First of all, it doesn't let you scratch, in the turntablist sense. There's just no physical way to recreate the vinyl experience with tracks that are still inside the iPod. You'd have to sample the tunes into some kind of memory first, and by that point, you might as well connect one or two of Pioneer's virtual turntables for CDs and DVDs.

Also, there's no way for the iDJ to loop beats on the fly, or adjust the tempo of songs. Unless you find songs that already have matching tempos, you won't be able to fade from one band to the next as if they shared a drummer.

Take away scratching, looping, and tempo synching and what have you got? Say you're going to DJ a party. With two iPods already docked and charging, you don't have to worry about plugging in extra power or audio cables. You can use the trackwheels on the iDJ to easily navigate the contents of your iPods. You can preview one song while the other is playing, and independently adjust the treble, midrange and bass of each.

Provided you have an iPod Photo or any newer color-screen model, you can run a slideshow out the S-Video output and onto a TV or projector you bring along. It only works with the iPod in the left-hand dock, however—it can't blend photos from two iPods, the way it blends their sounds.
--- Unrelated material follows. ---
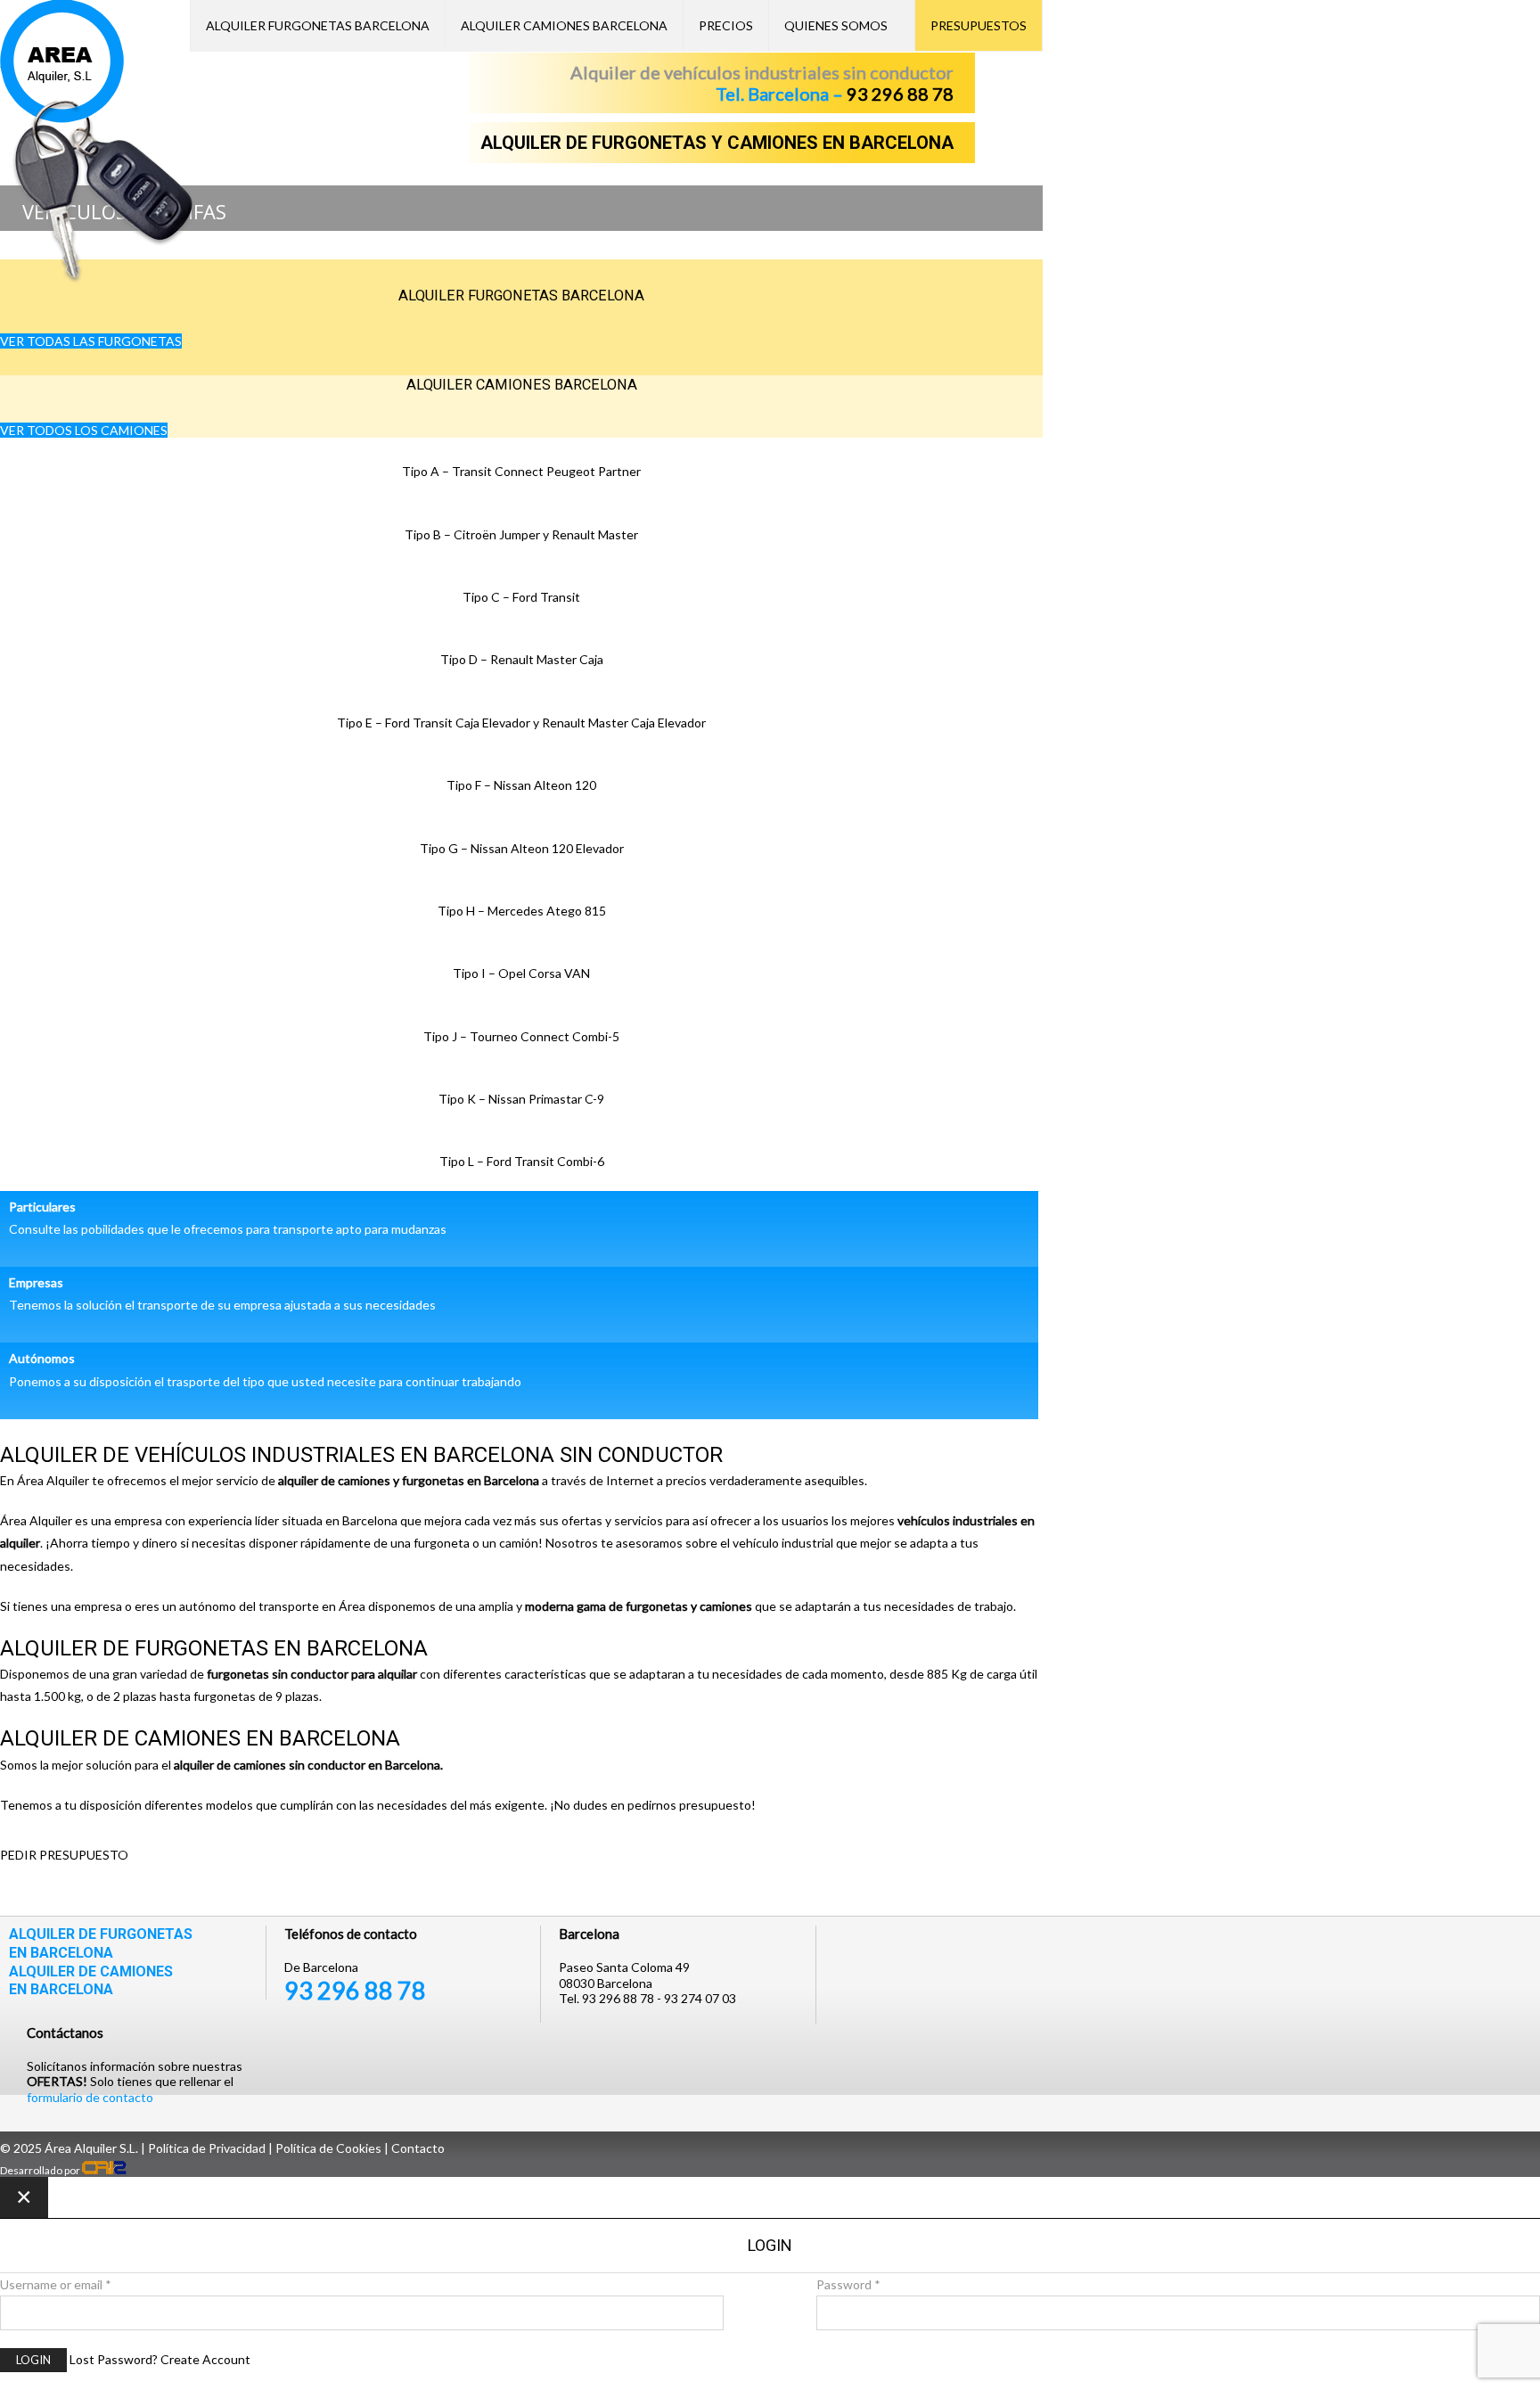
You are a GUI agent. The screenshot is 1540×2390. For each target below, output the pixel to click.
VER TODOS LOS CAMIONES (84, 430)
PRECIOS (726, 25)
I did stumble upon a few freaky tricks, like cueing up "The Sporting Life" by the Decemberists on both iPods, and setting them half a beat apart. The tom-toms thundered after each other in synch, and the vocals sounded like they had a cool delay (or echo) effect. At another point, I played a stand-up routine by the late great Mitch Hedberg paired with random music.

If I turned to a pro like Stephen Webber, turntable professor at Boston's Berklee College of Music, he could probably share more ways to use the iDJ. I guess that's the point: to my (passing) dismay, it turned out not to be some gimmicky toy, but a tool for people who want to put their iPods to use in the serious world of deejaying.